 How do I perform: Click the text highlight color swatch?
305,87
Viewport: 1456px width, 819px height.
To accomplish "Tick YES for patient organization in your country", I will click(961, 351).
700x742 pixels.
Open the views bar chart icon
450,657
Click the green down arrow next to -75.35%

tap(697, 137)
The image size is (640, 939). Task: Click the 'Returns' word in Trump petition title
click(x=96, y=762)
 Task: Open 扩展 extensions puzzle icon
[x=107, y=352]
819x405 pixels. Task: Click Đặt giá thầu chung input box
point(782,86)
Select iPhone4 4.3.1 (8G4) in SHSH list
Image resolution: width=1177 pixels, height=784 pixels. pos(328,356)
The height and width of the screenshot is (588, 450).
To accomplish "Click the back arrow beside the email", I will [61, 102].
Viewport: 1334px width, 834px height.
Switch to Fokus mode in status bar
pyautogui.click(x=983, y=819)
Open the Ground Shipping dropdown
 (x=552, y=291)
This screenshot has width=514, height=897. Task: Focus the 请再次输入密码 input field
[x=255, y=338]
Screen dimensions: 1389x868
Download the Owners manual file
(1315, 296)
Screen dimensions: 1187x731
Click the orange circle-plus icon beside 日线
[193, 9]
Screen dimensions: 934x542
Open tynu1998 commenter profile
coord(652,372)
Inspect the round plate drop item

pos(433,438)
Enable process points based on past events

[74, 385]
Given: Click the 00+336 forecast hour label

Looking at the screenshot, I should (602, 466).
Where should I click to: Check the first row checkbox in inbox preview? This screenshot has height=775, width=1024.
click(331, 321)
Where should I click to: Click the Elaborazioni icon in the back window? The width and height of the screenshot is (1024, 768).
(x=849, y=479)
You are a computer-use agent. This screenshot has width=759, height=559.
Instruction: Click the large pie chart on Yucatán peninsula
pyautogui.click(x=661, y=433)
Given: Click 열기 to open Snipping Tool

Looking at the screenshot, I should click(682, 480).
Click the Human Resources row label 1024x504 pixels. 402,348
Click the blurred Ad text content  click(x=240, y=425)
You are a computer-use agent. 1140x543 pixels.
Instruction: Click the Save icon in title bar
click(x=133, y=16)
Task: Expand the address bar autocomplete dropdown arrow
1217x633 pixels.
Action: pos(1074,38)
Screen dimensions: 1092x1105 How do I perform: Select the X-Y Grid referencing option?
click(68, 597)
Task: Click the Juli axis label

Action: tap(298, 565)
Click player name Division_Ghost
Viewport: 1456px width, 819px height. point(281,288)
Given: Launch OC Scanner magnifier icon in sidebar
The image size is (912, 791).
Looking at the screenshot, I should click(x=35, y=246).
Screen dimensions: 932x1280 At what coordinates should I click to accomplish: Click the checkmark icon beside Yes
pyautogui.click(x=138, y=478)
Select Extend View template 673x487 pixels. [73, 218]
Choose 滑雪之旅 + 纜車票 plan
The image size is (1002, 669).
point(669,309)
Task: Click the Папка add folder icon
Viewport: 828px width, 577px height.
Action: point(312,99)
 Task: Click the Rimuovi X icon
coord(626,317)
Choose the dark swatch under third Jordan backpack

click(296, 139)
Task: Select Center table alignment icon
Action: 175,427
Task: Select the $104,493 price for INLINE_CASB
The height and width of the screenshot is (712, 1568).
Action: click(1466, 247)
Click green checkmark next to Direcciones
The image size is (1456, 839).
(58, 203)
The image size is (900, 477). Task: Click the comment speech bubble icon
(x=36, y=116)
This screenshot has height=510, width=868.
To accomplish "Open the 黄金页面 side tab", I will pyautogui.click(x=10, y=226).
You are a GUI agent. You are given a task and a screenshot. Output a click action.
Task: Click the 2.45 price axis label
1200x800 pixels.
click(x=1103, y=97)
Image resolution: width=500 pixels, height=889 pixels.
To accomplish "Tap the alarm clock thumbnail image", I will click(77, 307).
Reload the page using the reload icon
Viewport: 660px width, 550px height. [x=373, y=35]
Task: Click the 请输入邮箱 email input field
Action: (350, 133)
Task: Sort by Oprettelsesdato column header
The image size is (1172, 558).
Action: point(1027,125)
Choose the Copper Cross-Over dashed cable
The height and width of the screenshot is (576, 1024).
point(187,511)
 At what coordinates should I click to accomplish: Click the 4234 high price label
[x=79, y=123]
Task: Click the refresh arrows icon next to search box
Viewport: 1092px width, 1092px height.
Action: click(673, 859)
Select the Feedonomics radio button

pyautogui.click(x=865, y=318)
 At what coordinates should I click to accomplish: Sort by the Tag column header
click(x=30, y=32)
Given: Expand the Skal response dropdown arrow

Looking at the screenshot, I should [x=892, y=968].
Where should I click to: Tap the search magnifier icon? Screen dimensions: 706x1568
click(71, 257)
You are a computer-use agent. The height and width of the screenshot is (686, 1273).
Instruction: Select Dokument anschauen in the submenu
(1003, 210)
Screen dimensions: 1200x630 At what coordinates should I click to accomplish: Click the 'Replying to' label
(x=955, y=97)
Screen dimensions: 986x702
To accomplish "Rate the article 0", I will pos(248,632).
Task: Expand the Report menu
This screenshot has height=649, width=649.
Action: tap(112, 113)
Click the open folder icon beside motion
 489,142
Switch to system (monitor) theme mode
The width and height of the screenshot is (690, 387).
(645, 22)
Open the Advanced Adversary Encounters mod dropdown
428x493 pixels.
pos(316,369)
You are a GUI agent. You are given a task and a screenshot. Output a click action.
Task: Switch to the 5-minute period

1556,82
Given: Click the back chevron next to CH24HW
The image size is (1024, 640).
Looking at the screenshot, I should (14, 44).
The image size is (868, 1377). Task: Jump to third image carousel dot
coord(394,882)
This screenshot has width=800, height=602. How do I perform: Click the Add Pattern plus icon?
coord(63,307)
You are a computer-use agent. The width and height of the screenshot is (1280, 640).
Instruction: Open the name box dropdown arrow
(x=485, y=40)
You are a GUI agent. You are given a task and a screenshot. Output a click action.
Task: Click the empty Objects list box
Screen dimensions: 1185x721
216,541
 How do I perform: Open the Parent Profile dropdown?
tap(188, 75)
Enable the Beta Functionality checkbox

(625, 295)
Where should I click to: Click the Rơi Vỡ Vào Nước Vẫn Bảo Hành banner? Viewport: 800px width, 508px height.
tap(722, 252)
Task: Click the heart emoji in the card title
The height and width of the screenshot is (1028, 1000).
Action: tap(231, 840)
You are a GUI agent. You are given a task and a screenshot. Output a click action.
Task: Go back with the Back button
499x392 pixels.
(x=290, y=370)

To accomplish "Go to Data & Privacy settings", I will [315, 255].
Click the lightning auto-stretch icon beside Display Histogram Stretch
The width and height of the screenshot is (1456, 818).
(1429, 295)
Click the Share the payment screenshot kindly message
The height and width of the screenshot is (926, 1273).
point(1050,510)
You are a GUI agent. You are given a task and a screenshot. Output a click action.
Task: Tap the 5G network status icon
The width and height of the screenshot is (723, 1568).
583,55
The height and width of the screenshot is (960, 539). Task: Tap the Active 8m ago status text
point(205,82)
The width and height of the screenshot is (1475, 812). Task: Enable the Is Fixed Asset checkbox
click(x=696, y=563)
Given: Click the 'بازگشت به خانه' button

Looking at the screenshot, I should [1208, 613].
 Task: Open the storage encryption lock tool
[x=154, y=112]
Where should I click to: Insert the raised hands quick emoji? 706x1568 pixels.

=======

◆ **About this task**
Without skipping a line, print the listing once more exactly.

◆ **Answer space**
 How do I perform: Click the text highlight color swatch?
305,87
Viewport: 1456px width, 819px height.
To accomplish "Tick YES for patient organization in your country", I will click(961, 351).
700x742 pixels.
Open the views bar chart icon
450,657
Click the green down arrow next to -75.35%

tap(697, 137)
The image size is (640, 939). Task: Click the 'Returns' word in Trump petition title
click(x=96, y=762)
 Task: Open 扩展 extensions puzzle icon
[x=107, y=352]
819x405 pixels. Task: Click Đặt giá thầu chung input box
point(782,86)
Select iPhone4 4.3.1 (8G4) in SHSH list
Image resolution: width=1177 pixels, height=784 pixels. pos(328,356)
The height and width of the screenshot is (588, 450).
To accomplish "Click the back arrow beside the email", I will [61, 102].
Viewport: 1334px width, 834px height.
Switch to Fokus mode in status bar
pyautogui.click(x=983, y=819)
Open the Ground Shipping dropdown
 (x=552, y=291)
This screenshot has width=514, height=897. Task: Focus the 请再次输入密码 input field
[x=255, y=338]
Screen dimensions: 1389x868
Download the Owners manual file
(1315, 296)
Screen dimensions: 1187x731
Click the orange circle-plus icon beside 日线
[193, 9]
Screen dimensions: 934x542
Open tynu1998 commenter profile
coord(652,372)
Inspect the round plate drop item

pos(433,438)
Enable process points based on past events

[74, 385]
Given: Click the 00+336 forecast hour label

Looking at the screenshot, I should (602, 466).
Where should I click to: Check the first row checkbox in inbox preview? This screenshot has height=775, width=1024.
click(331, 321)
Where should I click to: Click the Elaborazioni icon in the back window? The width and height of the screenshot is (1024, 768).
(x=849, y=479)
You are a computer-use agent. This screenshot has width=759, height=559.
Instruction: Click the large pie chart on Yucatán peninsula
pyautogui.click(x=661, y=433)
Given: Click 열기 to open Snipping Tool

Looking at the screenshot, I should click(682, 480).
Click the Human Resources row label 1024x504 pixels. 402,348
Click the blurred Ad text content  click(x=240, y=425)
You are a computer-use agent. 1140x543 pixels.
Instruction: Click the Save icon in title bar
click(x=133, y=16)
Task: Expand the address bar autocomplete dropdown arrow
1217x633 pixels.
Action: pos(1074,38)
Screen dimensions: 1092x1105 How do I perform: Select the X-Y Grid referencing option?
click(68, 597)
Task: Click the Juli axis label

Action: tap(298, 565)
Click player name Division_Ghost
Viewport: 1456px width, 819px height. point(281,288)
Given: Launch OC Scanner magnifier icon in sidebar
The image size is (912, 791).
Looking at the screenshot, I should click(x=35, y=246).
Screen dimensions: 932x1280 At what coordinates should I click to accomplish: Click the checkmark icon beside Yes
pyautogui.click(x=138, y=478)
Select Extend View template 673x487 pixels. [73, 218]
Choose 滑雪之旅 + 纜車票 plan
The image size is (1002, 669).
point(669,309)
Task: Click the Папка add folder icon
Viewport: 828px width, 577px height.
Action: point(312,99)
 Task: Click the Rimuovi X icon
coord(626,317)
Choose the dark swatch under third Jordan backpack

click(296, 139)
Task: Select Center table alignment icon
Action: 175,427
Task: Select the $104,493 price for INLINE_CASB
The height and width of the screenshot is (712, 1568).
Action: click(1466, 247)
Click green checkmark next to Direcciones
The image size is (1456, 839).
(58, 203)
The image size is (900, 477). Task: Click the comment speech bubble icon
(x=36, y=116)
This screenshot has height=510, width=868.
To accomplish "Open the 黄金页面 side tab", I will pyautogui.click(x=10, y=226).
You are a GUI agent. You are given a task and a screenshot. Output a click action.
Task: Click the 2.45 price axis label
1200x800 pixels.
click(x=1103, y=97)
Image resolution: width=500 pixels, height=889 pixels.
To accomplish "Tap the alarm clock thumbnail image", I will click(77, 307).
Reload the page using the reload icon
Viewport: 660px width, 550px height. [x=373, y=35]
Task: Click the 请输入邮箱 email input field
Action: (350, 133)
Task: Sort by Oprettelsesdato column header
The image size is (1172, 558).
Action: point(1027,125)
Choose the Copper Cross-Over dashed cable
The height and width of the screenshot is (576, 1024).
point(187,511)
 At what coordinates should I click to accomplish: Click the 4234 high price label
[x=79, y=123]
Task: Click the refresh arrows icon next to search box
Viewport: 1092px width, 1092px height.
Action: click(673, 859)
Select the Feedonomics radio button

pyautogui.click(x=865, y=318)
 At what coordinates should I click to accomplish: Sort by the Tag column header
click(x=30, y=32)
Given: Expand the Skal response dropdown arrow

Looking at the screenshot, I should [x=892, y=968].
Where should I click to: Tap the search magnifier icon? Screen dimensions: 706x1568
click(71, 257)
You are a computer-use agent. The height and width of the screenshot is (686, 1273).
Instruction: Select Dokument anschauen in the submenu
(1003, 210)
Screen dimensions: 1200x630 At what coordinates should I click to accomplish: Click the 'Replying to' label
(x=955, y=97)
Screen dimensions: 986x702
To accomplish "Rate the article 0", I will pos(248,632).
Task: Expand the Report menu
This screenshot has height=649, width=649.
Action: tap(112, 113)
Click the open folder icon beside motion
 489,142
Switch to system (monitor) theme mode
The width and height of the screenshot is (690, 387).
(645, 22)
Open the Advanced Adversary Encounters mod dropdown
428x493 pixels.
pos(316,369)
You are a GUI agent. You are given a task and a screenshot. Output a click action.
Task: Switch to the 5-minute period

1556,82
Given: Click the back chevron next to CH24HW
The image size is (1024, 640).
Looking at the screenshot, I should (14, 44).
The image size is (868, 1377). Task: Jump to third image carousel dot
coord(394,882)
This screenshot has width=800, height=602. How do I perform: Click the Add Pattern plus icon?
coord(63,307)
You are a computer-use agent. The width and height of the screenshot is (1280, 640).
Instruction: Open the name box dropdown arrow
(x=485, y=40)
You are a GUI agent. You are given a task and a screenshot. Output a click action.
Task: Click the empty Objects list box
Screen dimensions: 1185x721
216,541
 How do I perform: Open the Parent Profile dropdown?
tap(188, 75)
Enable the Beta Functionality checkbox

(625, 295)
Where should I click to: Click the Rơi Vỡ Vào Nước Vẫn Bảo Hành banner? Viewport: 800px width, 508px height.
tap(722, 252)
Task: Click the heart emoji in the card title
The height and width of the screenshot is (1028, 1000).
Action: tap(231, 840)
You are a GUI agent. You are given a task and a screenshot. Output a click action.
Task: Go back with the Back button
499x392 pixels.
(x=290, y=370)

To accomplish "Go to Data & Privacy settings", I will [315, 255].
Click the lightning auto-stretch icon beside Display Histogram Stretch
The width and height of the screenshot is (1456, 818).
(1429, 295)
Click the Share the payment screenshot kindly message
The height and width of the screenshot is (926, 1273).
point(1050,510)
You are a GUI agent. You are given a task and a screenshot. Output a click action.
Task: Tap the 5G network status icon
The width and height of the screenshot is (723, 1568).
583,55
The height and width of the screenshot is (960, 539). Task: Tap the Active 8m ago status text
point(205,82)
The width and height of the screenshot is (1475, 812). Task: Enable the Is Fixed Asset checkbox
click(x=696, y=563)
Given: Click the 'بازگشت به خانه' button

Looking at the screenshot, I should [1208, 613].
 Task: Open the storage encryption lock tool
[x=154, y=112]
Where should I click to: Insert the raised hands quick emoji? 706x1568 pixels.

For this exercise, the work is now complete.